In deze uitspraak van de Rechtbank Den Haag, zittingsplaats Arnhem, wordt het beroep van eiser tegen de afwijzing van zijn asielaanvraag beoordeeld. Eiser had op 2 mei 2024 een opvolgende aanvraag tot het verlenen van een verblijfsvergunning asiel voor bepaalde tijd ingediend. De staatssecretaris van Justitie en Veiligheid heeft deze aanvraag op 16 mei 2024 afgewezen als kennelijk ongegrond. De rechtbank heeft het beroep op 14 juni 2024 behandeld, maar eiser en zijn gemachtigde zijn niet verschenen.
De staatssecretaris heeft op 10 juni 2024 meegedeeld dat eiser op 28 mei 2024 met onbekende bestemming is vertrokken. De rechtbank moet daarom ambtshalve beoordelen of eiser nog procesbelang heeft bij de beoordeling van zijn beroep. Volgens vaste rechtspraak van de Afdeling bestuursrechtspraak van de Raad van State moet worden aangenomen dat een vreemdeling die met onbekende bestemming vertrekt, geen prijs meer stelt op de bescherming die hij aanvankelijk zocht.

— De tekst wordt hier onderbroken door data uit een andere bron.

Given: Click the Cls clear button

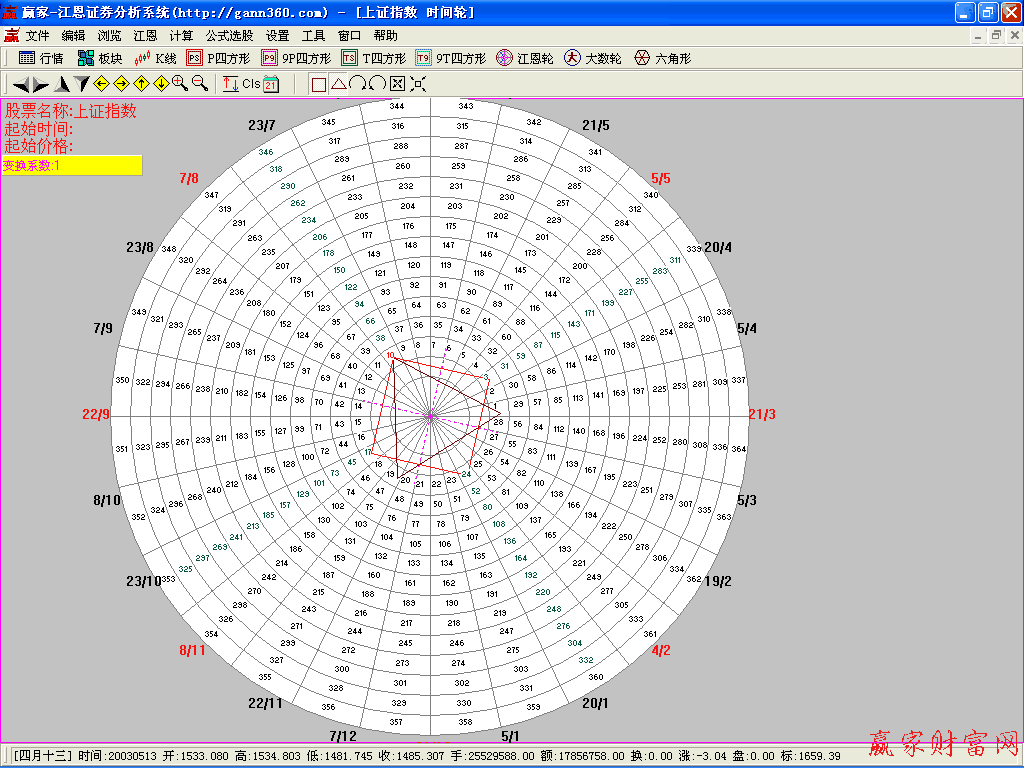Looking at the screenshot, I should pyautogui.click(x=251, y=84).
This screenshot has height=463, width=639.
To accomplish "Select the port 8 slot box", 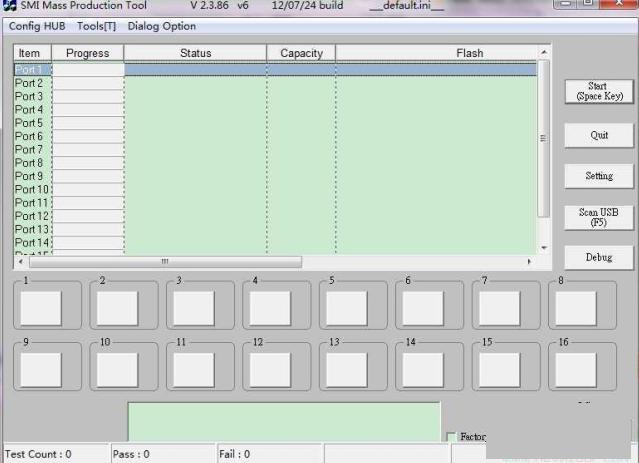I will (x=575, y=308).
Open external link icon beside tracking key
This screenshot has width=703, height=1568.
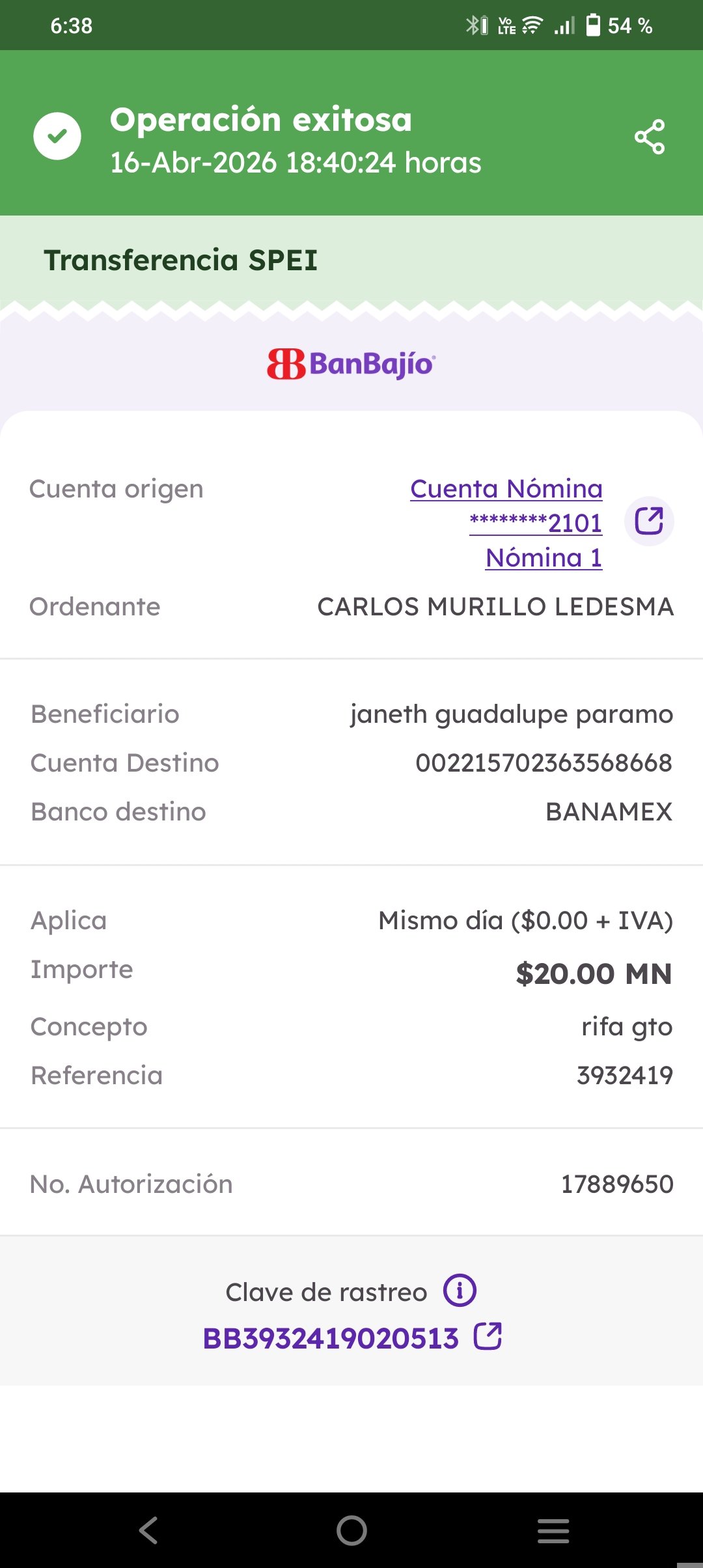[x=488, y=1336]
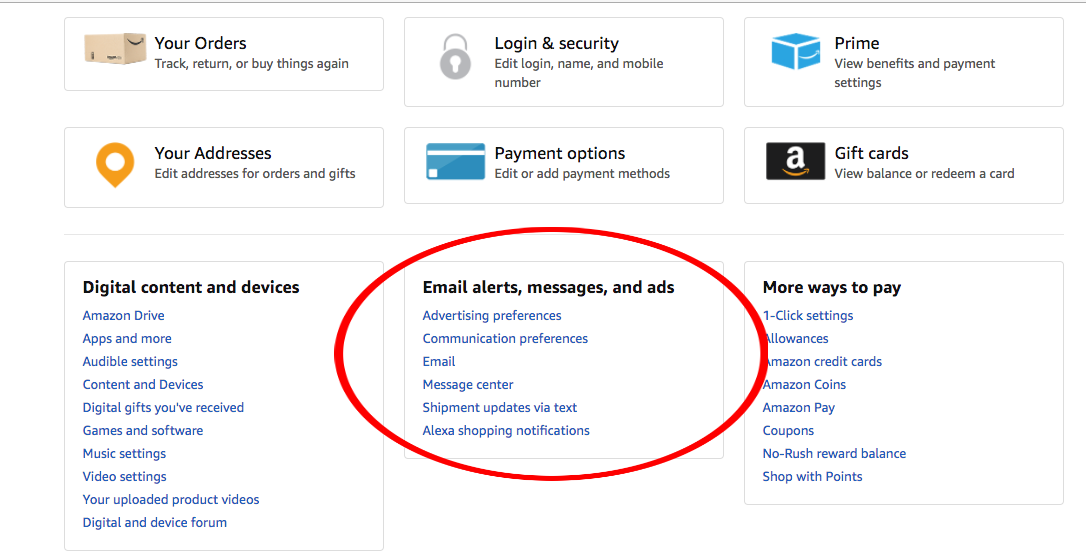Go to Content and Devices

tap(143, 384)
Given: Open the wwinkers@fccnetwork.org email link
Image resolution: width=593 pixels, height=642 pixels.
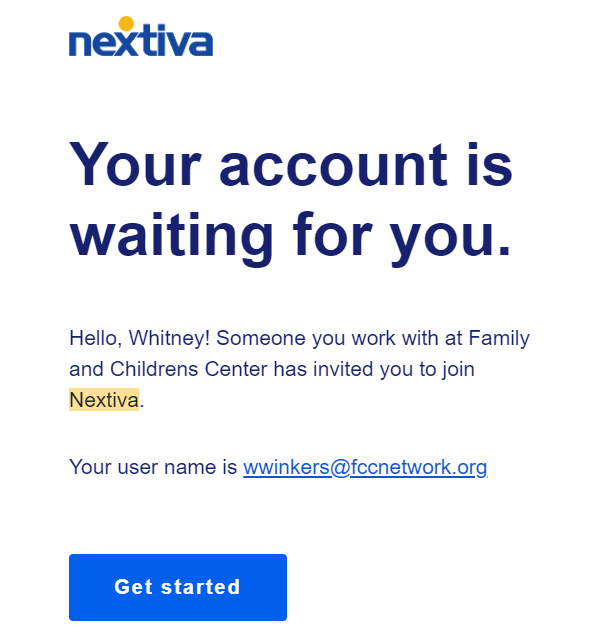Looking at the screenshot, I should 365,467.

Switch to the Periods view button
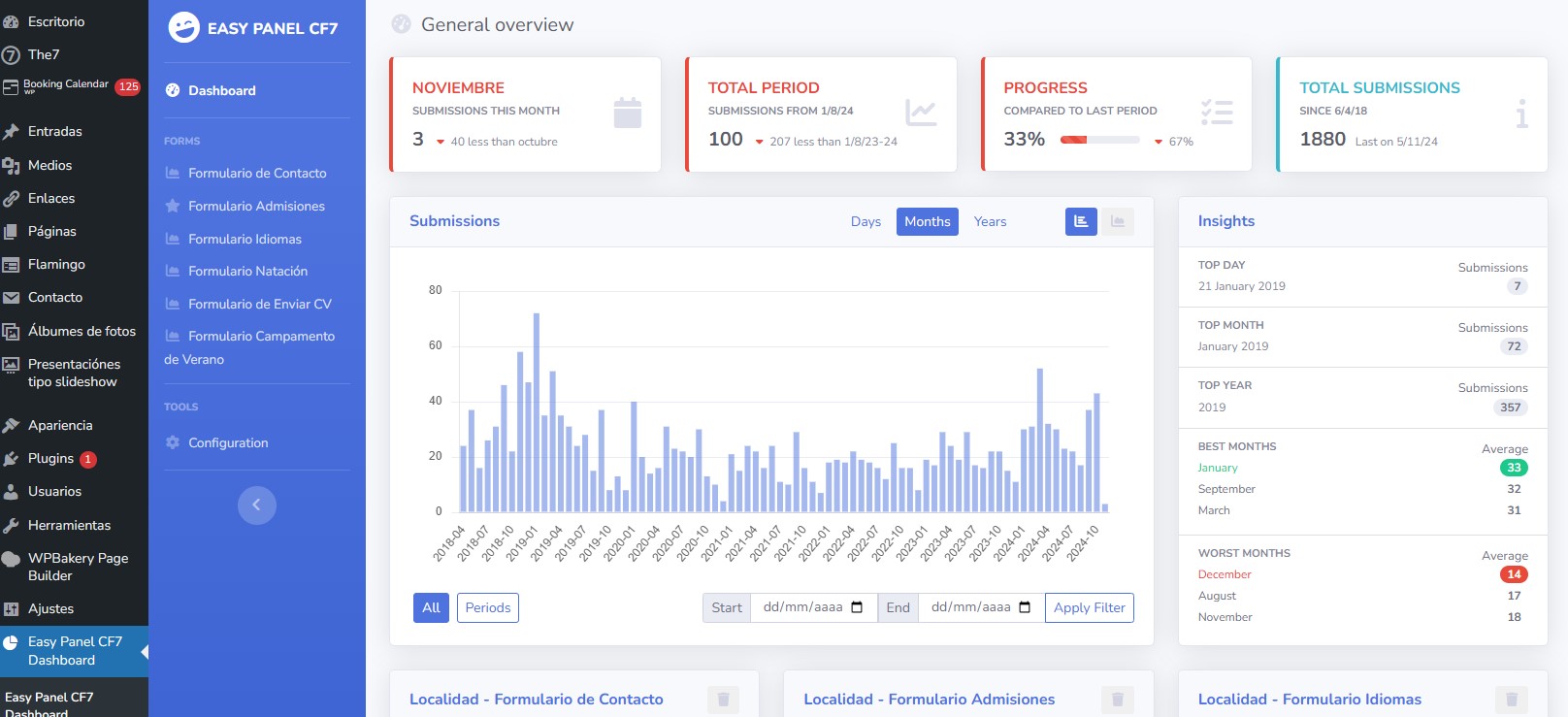(x=488, y=607)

De rechtbank concludeert dat eiser geen procesbelang meer heeft, omdat hij zonder kennisgeving van zijn verblijf is vertrokken. De gemachtigde van eiser heeft bevestigd dat hij niet weet waar eiser zich bevindt en dat het laatste contact vóór 28 mei 2024 was. De rechtbank verklaart het beroep niet-ontvankelijk en er is geen aanleiding voor een proceskostenveroordeling. De uitspraak is gedaan door mr. S. Kompier, in aanwezigheid van griffier mr. S.M. Hampsink.